FIRST launches global cybersecurity drive with new forums & SIGs

The Forum of Incident Response and Security Teams has announced a series of new initiatives aimed at improving global cybersecurity and enhancing collaboration among its international membership.

Chief among these is the 2025 Vulnerability Forecasting Technical Colloquium, set to be held at Darwin College in Cambridge. The event is intended to bring together vulnerability researchers, data scientists, and security practitioners to deepen discussions on predictive cybersecurity methods and address ongoing challenges in patch prioritisation and risk management.

The Colloquium will feature speakers including Jen Ellis, a recognised advocate in the cybersecurity sector and a member of the CVE Board. Presentations will focus on the measurement of vulnerabilities, forecasting exploits, applying decision science in vulnerability management, and the use of data sources relevant to exploited vulnerabilities.

Éireann Leverett, FIRST Liaison and Lead Member of FIRST's Vulnerability Forecasting Special Interest Group (SIG), is also scheduled to speak. Leverett explained the core purpose of this event:

"Incident response and vulnerability management is stressful because it requires balancing both uncertainty and expectations while building trust," said Éireann Leverett, FIRST Liaison and Lead Member of FIRST's Vulnerability Forecasting SIG, as well as, the Founder and CTO of Killara Cyber. "By working together to make the vulnerability ecosystem more predictable, we can reduce that uncertainty and ultimately strengthen global cybersecurity."

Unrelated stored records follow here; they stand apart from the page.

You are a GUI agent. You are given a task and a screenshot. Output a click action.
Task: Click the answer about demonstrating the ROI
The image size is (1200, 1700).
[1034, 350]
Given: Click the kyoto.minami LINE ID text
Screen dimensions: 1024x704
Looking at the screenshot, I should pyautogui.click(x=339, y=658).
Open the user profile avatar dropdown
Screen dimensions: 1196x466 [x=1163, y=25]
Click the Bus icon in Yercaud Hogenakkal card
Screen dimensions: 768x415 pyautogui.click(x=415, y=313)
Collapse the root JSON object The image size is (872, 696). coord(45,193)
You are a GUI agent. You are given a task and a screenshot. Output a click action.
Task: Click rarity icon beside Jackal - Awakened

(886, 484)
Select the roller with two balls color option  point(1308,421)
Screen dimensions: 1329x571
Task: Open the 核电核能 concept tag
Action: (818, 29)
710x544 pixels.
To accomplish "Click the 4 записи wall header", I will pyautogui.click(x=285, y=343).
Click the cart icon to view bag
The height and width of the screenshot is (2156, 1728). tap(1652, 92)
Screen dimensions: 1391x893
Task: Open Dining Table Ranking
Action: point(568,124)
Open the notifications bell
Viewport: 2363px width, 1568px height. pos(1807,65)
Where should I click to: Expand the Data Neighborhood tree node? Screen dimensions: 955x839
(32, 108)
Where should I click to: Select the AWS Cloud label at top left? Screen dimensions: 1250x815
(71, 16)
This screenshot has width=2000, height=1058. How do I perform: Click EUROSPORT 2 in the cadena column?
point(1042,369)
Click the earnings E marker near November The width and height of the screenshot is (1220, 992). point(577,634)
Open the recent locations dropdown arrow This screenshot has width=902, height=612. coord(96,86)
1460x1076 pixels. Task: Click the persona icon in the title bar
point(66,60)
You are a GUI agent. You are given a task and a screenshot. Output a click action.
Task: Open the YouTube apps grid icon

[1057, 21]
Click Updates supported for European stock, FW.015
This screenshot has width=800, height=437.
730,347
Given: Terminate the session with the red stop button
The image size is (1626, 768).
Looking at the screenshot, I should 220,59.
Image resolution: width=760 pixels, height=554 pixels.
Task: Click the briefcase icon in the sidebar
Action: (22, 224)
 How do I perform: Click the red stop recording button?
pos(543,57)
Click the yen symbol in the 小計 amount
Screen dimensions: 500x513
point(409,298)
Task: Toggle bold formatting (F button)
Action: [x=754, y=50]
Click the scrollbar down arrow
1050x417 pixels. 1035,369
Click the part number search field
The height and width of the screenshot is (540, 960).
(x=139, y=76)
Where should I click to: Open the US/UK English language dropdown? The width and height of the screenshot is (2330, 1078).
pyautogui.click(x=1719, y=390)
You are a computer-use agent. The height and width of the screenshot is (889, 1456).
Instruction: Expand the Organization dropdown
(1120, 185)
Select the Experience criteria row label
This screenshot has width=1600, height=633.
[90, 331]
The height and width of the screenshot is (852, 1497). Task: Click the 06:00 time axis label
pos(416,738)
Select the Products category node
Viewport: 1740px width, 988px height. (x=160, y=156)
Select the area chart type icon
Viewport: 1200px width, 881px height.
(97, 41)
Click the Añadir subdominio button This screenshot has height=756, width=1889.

Student participation will be supported through complimentary tickets sponsored by corporate partners, with the aim of fostering early-career engagement in cybersecurity research and practice.

Detection engineering focus

FIRST has also announced the formation of a Detection Engineering & Threat Hunting Special Interest Group (SIG), led by experts from Europe, the Asia-Pacific region, and North America. This SIG will use a collaborative model to develop shared frameworks for detection engineering and threat hunting, mirroring the approach of other FIRST SIGs such as those dedicated to vulnerability disclosure and malware analysis.

Chris Gibson, Chief Executive Officer of FIRST, described the goals of this new initiative:

"Our goal is to move the industry forward by giving teams common frameworks they can adapt, rather than reinventing the wheel in isolation," said Chris Gibson, CEO of FIRST. "This collaboration will accelerate learning and raise the baseline for detection engineering globally."

The SIG aims to reduce duplication of effort and support more consistent and coordinated responses to emerging threats in the cybersecurity community worldwide.

Cyber diplomacy and inclusion

The Women of FIRST (WoF) Special Interest Group has continued to build on the organisation's engagement in the field of cyber diplomacy, recently collaborating with the United Nations Cyber Open-Ended Working Group. As part of this cooperation, WoF Chair Khushali Dalal facilitated a cyber incident simulation in New York, offering participants training in both incident response and the broader policy context of cyber events.

Dalal detailed the nature of the simulation:

"Together with my colleague Klée Aiken, we presented a dynamic, hands-on simulation: 'Cyber Incident Simulation Through a Public Policy Lens: Can You Piece Together the Attack?' This wasn't just another tabletop. It was an opportunity to step into the shoes of both incident responders and policymakers - blending technical clues with geopolitical realities," said Khushali Dalal.

This activity formed part of the Women in International Security and Cyberspace Fellowship, drawing upon resources provided by the FIRST CORE programme. The collaboration reflects a growing emphasis within FIRST on bringing technical expertise into the sphere of international policy and cyber diplomacy.

Board membership and regional growth

In a move signalling deeper regional engagement, FIRST members have elected Graciela Martinez Giordano to its Board of Directors. Martinez Giordano's work in Latin America and the Caribbean includes the training of over 1,000 cybersecurity professionals, the co-organisation of nine FIRST Symposiums in the region, and leadership in the establishment of LACNIC CSIRT, leveraging FIRST's frameworks.

Martinez Giordano has played a prominent role in the development of the LAC-CSIRTs community since 2014. On her recent board appointment, she commented:

"I hope my journey can inspire other women and young professionals, showing them that it is possible to build a successful and fulfilling career in cybersecurity," Martinez Giordano stated.

Her election is intended to further strengthen FIRST's representation and activities across Latin America and the Caribbean, supporting capacity-building and local expertise.

FIRST represents more than 800 organisations spanning in excess of 110 countries and continues to engage partners from academia, government, and the private sector in addressing global cybersecurity challenges through technical events, partnership programmes, and leadership development initiatives.